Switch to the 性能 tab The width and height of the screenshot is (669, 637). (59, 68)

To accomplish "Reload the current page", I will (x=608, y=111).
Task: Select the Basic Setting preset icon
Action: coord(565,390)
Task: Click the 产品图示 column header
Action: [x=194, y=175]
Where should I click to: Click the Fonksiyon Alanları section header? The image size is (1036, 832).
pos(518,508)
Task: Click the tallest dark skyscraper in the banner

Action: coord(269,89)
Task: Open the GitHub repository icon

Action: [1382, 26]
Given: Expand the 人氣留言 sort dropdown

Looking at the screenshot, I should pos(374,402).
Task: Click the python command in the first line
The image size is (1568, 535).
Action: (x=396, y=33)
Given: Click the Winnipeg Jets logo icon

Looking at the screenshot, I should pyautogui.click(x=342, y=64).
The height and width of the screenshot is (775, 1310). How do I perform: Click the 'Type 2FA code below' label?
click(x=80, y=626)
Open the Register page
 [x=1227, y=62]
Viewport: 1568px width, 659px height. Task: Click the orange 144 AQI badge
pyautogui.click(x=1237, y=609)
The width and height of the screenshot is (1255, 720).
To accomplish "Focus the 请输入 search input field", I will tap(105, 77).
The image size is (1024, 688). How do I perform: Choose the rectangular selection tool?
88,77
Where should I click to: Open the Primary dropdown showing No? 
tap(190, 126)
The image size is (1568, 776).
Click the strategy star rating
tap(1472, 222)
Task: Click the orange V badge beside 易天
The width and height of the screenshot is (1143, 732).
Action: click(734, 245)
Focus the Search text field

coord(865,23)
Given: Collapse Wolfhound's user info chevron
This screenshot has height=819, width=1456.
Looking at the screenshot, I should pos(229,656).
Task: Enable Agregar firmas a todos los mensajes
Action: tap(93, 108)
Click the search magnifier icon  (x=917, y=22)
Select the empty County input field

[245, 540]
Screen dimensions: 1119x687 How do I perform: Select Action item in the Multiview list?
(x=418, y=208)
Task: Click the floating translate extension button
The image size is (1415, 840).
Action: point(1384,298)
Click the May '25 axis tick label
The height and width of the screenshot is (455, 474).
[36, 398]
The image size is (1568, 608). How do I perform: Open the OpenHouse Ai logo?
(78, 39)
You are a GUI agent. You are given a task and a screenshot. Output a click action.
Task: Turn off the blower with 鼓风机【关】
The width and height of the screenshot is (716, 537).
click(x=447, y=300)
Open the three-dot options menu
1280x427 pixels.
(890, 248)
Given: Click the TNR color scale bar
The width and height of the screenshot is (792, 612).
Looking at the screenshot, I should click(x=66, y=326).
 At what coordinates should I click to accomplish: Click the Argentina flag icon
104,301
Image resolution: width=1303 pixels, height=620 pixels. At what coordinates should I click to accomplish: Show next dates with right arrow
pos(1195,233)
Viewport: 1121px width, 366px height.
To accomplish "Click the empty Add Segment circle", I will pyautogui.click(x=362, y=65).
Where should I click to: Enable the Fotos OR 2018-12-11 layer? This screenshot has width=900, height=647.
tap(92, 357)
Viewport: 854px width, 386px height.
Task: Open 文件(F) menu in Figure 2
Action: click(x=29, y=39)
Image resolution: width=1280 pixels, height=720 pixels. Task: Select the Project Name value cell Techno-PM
○ ○ ○ ○ ○
Directive.
Render the lines above, from the line containing "Where should I click to: Enable" through the end of the items, as a JSON list of strings with one string per line and blank lines left out.

Output below.
[
  "Where should I click to: Enable the Fotos OR 2018-12-11 layer? This screenshot has width=900, height=647.",
  "tap(92, 357)",
  "Viewport: 854px width, 386px height.",
  "Task: Open 文件(F) menu in Figure 2",
  "Action: click(x=29, y=39)",
  "Image resolution: width=1280 pixels, height=720 pixels. Task: Select the Project Name value cell Techno-PM"
]